Though I was a big fan of the first album (especially after seeing their lusciously psychedelic live show), I was initially lukewarm on this sophomore effort. It wasn't until I saw the movie Drive and subsequently became obsessed with the film's nostalgic cool and hazy melancholy that I noticed a strikingly similar emotion coming from Era Extrana. The more I explored this realization, the more I came to absolutely love this album's heart thumping, mind numbing, electro-shoegaze. Its exceptionally pleasurable on "Fallout," as Alan Palomo repeatedly laments "Please let me fall out of love with you..." until the song fades out slowly like a boom box being dropped into the ocean. At least it sounds like that's what he's saying. Not being able to clearly make out the words is part of the appeal.

#8. Stone Rollin'
by Raphael Saadiq

Ah, how sweet it is. I sure do love that Motown sound. This is the kind of R&B flavor I prefer these days. While a few artists (particularly The Weeknd) are doing wonders with modern twists on the genre, they're still a bit too "bitches n' hoes" for me to fully digest. But Raph brings the throwback so gloriously once again with this album, and I really do appreciate it. The party going down on the cover is perfect. They look old school, but the comfortable racial mix of folks including the hip Nicki Minaj-ish chick up front seem to throw it back into 2011. (Not to mentoin Rajon Rondo behind her.) There's a moment on standout track "Radio," at about the 2:34 mark, where Raph belts out an epic James Brown yelp that sends my mind into euphoric bliss. In fact, that moment alone might be enough to solidify it comfortably in the top ten. That and a cameo by Yukimi Nakano ("Movin' Down the Line") will always get you far. Speaking of Yukimi...

▶ [Problem description]:
In the album reviews, why did the writer's view of Era Extrana change from lukewarm to loving it? Answer in one to three sentences.

▶ [Provided data]:
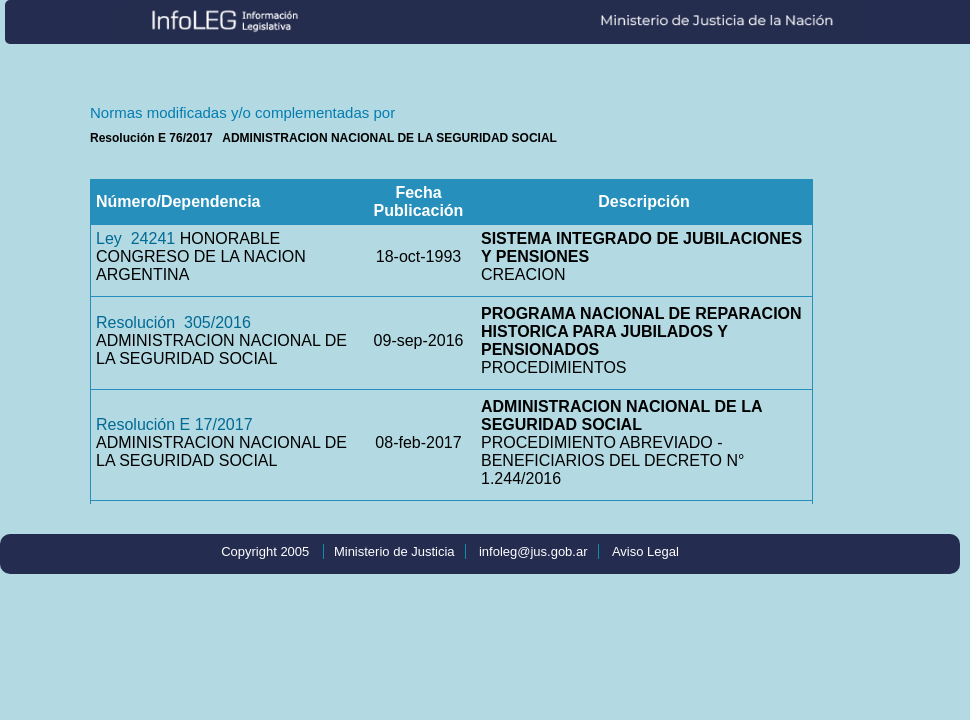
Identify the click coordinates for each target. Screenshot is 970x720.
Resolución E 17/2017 (174, 424)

▶ [Final result]:
After seeing the movie Drive, the writer became obsessed with its nostalgic cool and hazy melancholy. The writer then noticed a strikingly similar emotion in Era Extrana and came to love it more the more they explored that realization.